[Saved entries]
───
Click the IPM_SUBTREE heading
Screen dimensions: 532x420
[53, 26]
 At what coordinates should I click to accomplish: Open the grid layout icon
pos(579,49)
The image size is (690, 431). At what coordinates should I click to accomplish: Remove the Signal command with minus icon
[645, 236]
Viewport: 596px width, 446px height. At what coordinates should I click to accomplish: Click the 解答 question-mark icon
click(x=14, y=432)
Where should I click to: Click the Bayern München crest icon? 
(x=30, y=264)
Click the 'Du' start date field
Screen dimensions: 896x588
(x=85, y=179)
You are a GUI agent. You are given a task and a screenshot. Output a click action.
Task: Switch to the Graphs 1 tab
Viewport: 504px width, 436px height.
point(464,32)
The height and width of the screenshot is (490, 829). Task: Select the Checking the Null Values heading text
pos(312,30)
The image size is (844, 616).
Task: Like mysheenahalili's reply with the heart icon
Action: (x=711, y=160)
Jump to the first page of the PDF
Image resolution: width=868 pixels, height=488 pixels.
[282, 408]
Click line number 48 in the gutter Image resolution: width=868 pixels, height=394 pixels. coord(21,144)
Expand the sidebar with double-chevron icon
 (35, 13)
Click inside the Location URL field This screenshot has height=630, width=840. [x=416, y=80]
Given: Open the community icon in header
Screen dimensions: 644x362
───
▶ _Required work_
The lines holding the word "field" are the answer. Find them in the entries and copy them.

▶ _Reply_
Click the 'Du' start date field
Click inside the Location URL field This screenshot has height=630, width=840. [x=416, y=80]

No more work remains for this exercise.